Closed nevali closed 9 years ago
A cluster:name
configuration setting should be added, which will be used consistently across all members of the crawl cluster.
A directory named ${cluster:name}
will be created in the registry service.
Keys within the directory will be generated by each instance. The key name will be a UUID generated at process start, and the key value will be the number of threads in that instance.
The TTL on the keys will be set such that each crawler instance will refresh the key frequently (e.g., every 60 seconds).
When the directory changes (either because a new entry has been added, or the TTL expires on an entry), each node in the cluster will fetch the directory contents.
The list of keys will be sorted lexicographically. The instance will loop through the keys sequentially, adding the thread count (the key value) to an accumulator, until the key whose name is the UUID of the instance is encountered. When it's found, the value of the accumulator is the base ID used by the instance (with each crawler thread incrementing that ID sequentially).
Currently a cluster must be reconfigured and restarted before adding new nodes (or removing existing nodes) has the desired effect, which in a configuration-managed environment results in very long lead times for scaling events.
Anansi should be able to make use of etcd, a distributed key-value store, in order to dynamically reconfigure and rebalance itself when nodes are added and removed.
Work to support this (in clusters of up to 256 nodes, via
tinyhash
) was added in b470d1ee
····················
__CHALLENGES__.
1. Write out the Anansi clustering proposal word for word between "Closed nevali closed" and "every 60 seconds).", inclusive.
2. According to the Anansi clustering proposal, what value is stored under the key that each instance generates?
None of the material after the Anansi clustering proposal is needed.

__SOURCE MATERIAL__.
····················
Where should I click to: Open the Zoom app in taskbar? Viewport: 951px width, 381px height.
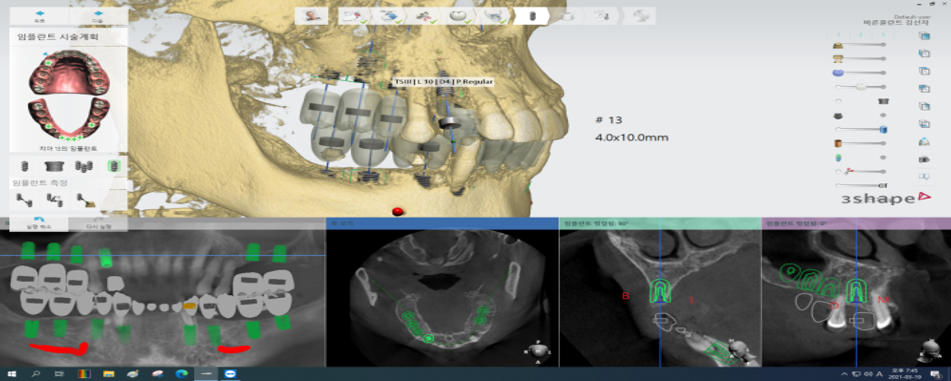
····················
__SOLVED PROBLEMS__.
1.
Closed nevali closed 9 years ago
A cluster:name
configuration setting should be added, which will be used consistently across all members of the crawl cluster.
A directory named ${cluster:name}
will be created in the registry service.
Keys within the directory will be generated by each instance. The key name will be a UUID generated at process start, and the key value will be the number of threads in that instance.
The TTL on the keys will be set such that each crawler instance will refresh the key frequently (e.g., every 60 seconds).

2. The number of threads in that instance.